WORK INSTRUCTIONS
Using the entries that follow, write out the line containing "Viewport: 194px width, 109px height.", the line containing "Select the Mirage", and every line between them, exactly and nothing else.

RECORDED DATA
# # # # # # #
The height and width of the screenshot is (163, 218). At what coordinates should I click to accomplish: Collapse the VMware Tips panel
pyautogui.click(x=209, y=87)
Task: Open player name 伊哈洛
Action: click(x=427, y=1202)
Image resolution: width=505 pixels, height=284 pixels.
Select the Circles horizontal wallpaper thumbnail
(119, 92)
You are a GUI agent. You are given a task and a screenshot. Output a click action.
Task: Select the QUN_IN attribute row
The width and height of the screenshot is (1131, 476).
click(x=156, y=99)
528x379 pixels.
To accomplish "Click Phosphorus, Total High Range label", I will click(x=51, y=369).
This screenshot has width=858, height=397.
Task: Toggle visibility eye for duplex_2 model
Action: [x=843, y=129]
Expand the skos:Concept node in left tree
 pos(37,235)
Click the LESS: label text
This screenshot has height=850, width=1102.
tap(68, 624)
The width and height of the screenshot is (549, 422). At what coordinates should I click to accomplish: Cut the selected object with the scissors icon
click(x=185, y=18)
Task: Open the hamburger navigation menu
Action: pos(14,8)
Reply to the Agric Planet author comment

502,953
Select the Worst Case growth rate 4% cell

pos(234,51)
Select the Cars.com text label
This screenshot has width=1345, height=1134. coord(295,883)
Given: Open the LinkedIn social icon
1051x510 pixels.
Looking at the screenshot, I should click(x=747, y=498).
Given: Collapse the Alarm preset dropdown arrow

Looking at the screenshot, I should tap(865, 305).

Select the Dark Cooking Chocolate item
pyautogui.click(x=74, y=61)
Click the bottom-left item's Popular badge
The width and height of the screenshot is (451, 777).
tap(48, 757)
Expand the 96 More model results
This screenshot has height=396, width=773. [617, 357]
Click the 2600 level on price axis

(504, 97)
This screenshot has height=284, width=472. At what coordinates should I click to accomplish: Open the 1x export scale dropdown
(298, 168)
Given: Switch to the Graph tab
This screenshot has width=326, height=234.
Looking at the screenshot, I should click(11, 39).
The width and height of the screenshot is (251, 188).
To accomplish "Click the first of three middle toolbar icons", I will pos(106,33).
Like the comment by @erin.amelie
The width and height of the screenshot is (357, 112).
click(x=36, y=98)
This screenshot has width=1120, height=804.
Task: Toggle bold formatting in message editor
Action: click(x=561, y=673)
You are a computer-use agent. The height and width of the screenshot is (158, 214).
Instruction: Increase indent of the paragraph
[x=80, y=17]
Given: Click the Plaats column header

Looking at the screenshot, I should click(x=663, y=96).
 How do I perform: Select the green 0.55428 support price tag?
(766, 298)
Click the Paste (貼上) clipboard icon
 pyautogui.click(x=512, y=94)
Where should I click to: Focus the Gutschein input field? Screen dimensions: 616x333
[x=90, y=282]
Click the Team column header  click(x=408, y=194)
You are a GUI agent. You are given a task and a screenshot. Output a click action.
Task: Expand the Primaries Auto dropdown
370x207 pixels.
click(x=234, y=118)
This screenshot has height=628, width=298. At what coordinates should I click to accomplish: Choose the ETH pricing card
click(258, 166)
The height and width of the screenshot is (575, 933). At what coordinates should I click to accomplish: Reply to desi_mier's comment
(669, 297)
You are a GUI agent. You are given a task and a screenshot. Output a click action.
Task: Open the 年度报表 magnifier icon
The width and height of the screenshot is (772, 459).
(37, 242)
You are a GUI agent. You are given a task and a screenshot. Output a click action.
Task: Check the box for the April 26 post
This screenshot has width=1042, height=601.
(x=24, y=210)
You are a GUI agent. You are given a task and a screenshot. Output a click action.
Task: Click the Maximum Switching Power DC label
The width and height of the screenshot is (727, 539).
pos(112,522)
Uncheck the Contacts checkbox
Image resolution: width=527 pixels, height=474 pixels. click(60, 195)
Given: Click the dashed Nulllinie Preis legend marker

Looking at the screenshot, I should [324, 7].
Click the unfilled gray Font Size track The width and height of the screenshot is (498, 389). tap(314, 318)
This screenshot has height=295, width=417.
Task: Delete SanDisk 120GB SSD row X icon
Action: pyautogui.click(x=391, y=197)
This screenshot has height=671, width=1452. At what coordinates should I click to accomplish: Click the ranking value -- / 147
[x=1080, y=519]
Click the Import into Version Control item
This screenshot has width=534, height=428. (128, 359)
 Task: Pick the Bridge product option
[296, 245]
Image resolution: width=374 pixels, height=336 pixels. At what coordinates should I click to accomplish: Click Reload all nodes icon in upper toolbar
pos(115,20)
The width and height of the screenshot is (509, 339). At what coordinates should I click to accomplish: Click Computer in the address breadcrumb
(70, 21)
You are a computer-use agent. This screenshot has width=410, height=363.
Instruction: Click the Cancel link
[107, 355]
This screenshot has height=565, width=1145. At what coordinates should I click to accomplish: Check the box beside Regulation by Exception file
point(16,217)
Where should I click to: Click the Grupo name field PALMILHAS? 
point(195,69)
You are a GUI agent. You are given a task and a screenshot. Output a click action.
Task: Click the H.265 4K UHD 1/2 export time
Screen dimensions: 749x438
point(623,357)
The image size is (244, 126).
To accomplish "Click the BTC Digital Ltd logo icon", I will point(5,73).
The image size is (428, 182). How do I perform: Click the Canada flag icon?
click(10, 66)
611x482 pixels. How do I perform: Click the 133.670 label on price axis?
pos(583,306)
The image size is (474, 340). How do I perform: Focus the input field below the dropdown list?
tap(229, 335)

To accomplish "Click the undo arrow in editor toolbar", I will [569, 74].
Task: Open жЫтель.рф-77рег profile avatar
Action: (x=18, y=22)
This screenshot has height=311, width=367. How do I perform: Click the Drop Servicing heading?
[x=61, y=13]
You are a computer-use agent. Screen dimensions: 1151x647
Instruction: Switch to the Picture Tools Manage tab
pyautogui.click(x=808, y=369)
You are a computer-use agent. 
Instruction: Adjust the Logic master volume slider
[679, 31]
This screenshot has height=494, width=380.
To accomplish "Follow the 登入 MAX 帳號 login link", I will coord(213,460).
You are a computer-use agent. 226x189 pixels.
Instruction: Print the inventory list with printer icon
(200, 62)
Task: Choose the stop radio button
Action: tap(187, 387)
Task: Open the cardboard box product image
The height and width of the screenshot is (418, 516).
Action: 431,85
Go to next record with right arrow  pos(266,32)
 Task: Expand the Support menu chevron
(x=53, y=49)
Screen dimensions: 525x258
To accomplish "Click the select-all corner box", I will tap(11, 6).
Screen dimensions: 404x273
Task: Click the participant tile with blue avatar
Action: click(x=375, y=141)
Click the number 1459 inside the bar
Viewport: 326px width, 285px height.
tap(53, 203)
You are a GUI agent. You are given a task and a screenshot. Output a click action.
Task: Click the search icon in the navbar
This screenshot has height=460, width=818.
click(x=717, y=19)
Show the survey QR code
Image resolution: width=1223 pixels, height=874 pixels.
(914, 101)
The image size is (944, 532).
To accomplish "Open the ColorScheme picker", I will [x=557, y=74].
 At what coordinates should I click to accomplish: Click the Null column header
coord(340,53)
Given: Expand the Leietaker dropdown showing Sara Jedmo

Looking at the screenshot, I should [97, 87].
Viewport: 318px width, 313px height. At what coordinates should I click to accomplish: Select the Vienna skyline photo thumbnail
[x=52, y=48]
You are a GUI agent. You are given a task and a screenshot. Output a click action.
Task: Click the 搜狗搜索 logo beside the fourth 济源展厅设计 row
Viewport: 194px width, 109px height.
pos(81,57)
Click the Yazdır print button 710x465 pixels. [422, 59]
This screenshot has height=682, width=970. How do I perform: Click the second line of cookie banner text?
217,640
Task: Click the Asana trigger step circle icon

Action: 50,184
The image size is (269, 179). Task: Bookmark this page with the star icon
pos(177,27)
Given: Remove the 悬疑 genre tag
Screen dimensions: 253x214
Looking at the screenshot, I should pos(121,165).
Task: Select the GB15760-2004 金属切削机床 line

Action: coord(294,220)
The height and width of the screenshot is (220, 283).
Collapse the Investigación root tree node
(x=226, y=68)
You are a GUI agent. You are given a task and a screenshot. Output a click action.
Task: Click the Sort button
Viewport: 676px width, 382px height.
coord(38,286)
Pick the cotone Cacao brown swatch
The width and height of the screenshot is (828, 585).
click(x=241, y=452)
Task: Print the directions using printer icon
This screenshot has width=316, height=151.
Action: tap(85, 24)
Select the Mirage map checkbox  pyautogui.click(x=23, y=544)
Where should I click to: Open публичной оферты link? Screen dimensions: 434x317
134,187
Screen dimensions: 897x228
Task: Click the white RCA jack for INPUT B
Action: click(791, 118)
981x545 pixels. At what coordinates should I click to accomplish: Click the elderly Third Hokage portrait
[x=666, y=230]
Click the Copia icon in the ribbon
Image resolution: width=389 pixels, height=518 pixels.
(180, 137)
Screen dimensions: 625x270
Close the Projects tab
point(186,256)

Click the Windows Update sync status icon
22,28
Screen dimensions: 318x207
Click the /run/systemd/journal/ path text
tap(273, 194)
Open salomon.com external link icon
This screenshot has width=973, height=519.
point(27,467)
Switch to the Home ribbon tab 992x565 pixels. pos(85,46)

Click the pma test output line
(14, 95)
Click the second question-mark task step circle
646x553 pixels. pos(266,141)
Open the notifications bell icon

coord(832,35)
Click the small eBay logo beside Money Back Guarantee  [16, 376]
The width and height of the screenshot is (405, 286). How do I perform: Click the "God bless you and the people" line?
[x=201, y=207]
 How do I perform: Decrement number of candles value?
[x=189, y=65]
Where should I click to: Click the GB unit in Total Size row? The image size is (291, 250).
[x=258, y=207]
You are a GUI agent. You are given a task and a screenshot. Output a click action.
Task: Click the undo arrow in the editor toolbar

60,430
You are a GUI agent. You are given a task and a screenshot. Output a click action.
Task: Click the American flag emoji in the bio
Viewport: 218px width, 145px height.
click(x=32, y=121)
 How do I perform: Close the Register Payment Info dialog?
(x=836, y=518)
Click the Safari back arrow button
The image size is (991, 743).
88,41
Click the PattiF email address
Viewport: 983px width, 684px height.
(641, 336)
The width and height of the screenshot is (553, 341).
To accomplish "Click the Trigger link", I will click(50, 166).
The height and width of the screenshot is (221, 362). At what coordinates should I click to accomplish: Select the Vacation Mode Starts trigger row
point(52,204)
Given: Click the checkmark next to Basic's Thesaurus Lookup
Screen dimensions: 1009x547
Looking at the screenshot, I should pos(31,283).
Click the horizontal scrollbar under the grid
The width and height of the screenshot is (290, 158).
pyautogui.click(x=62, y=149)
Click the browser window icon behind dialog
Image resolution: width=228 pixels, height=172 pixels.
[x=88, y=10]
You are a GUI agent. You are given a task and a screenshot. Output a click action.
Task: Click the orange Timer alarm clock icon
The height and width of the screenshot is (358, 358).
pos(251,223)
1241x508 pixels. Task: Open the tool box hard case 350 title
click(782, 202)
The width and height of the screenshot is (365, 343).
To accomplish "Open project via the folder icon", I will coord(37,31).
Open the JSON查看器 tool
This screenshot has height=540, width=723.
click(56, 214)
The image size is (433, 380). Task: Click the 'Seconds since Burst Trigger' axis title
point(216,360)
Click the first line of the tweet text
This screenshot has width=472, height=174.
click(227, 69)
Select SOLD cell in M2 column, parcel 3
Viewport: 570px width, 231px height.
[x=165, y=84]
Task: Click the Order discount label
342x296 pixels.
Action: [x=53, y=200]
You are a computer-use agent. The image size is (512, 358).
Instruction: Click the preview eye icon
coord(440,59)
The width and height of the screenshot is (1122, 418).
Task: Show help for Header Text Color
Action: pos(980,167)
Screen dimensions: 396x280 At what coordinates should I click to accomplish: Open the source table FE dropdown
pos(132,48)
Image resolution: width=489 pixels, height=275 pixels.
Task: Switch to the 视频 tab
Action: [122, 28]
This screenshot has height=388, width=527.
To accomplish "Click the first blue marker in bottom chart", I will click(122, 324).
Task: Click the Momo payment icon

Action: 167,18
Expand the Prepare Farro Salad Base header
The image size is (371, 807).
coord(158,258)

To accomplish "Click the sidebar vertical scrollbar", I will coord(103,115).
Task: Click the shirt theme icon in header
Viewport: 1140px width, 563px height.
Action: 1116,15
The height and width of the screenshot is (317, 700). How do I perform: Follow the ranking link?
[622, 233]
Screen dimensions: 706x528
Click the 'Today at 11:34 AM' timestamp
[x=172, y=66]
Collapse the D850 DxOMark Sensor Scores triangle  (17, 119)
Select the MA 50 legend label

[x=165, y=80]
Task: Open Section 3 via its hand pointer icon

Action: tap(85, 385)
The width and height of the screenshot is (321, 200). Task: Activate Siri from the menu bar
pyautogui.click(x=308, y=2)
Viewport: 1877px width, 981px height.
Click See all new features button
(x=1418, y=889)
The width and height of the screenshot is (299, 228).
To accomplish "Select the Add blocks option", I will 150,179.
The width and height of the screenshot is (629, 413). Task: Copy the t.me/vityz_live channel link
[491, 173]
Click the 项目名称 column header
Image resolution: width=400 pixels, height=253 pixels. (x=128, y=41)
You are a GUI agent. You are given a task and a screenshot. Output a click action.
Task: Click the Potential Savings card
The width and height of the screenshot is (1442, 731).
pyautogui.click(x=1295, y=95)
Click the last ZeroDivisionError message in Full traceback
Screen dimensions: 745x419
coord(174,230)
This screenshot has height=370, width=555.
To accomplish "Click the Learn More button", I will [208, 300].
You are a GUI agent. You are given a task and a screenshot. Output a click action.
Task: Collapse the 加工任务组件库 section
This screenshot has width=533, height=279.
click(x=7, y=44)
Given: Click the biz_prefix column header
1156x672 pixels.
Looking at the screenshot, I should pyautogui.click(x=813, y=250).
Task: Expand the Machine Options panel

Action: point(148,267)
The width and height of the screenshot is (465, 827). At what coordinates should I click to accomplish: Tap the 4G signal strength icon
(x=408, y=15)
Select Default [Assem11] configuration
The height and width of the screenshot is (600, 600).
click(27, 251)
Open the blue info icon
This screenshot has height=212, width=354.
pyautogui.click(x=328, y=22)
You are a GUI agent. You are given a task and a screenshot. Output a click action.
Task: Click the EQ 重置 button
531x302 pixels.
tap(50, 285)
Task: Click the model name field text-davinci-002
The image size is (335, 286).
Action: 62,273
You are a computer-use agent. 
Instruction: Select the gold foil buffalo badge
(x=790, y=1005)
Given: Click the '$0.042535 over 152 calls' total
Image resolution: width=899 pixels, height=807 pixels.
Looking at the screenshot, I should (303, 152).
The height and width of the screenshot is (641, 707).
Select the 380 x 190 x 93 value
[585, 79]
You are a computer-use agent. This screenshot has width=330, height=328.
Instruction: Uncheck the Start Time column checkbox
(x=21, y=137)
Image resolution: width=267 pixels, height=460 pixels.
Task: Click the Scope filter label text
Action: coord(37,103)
# # # # # # #
ANSWER TO THE PROBLEM
Viewport: 194px width, 109px height.
pos(81,57)
Click the Yazdır print button 710x465 pixels. [422, 59]
This screenshot has height=682, width=970. How do I perform: Click the second line of cookie banner text?
217,640
Task: Click the Asana trigger step circle icon

Action: 50,184
The image size is (269, 179). Task: Bookmark this page with the star icon
pos(177,27)
Given: Remove the 悬疑 genre tag
Screen dimensions: 253x214
Looking at the screenshot, I should pos(121,165).
Task: Select the GB15760-2004 金属切削机床 line

Action: coord(294,220)
The height and width of the screenshot is (220, 283).
Collapse the Investigación root tree node
(x=226, y=68)
You are a GUI agent. You are given a task and a screenshot. Output a click action.
Task: Click the Sort button
Viewport: 676px width, 382px height.
coord(38,286)
Pick the cotone Cacao brown swatch
The width and height of the screenshot is (828, 585).
click(x=241, y=452)
Task: Print the directions using printer icon
This screenshot has width=316, height=151.
Action: tap(85, 24)
Select the Mirage map checkbox  pyautogui.click(x=23, y=544)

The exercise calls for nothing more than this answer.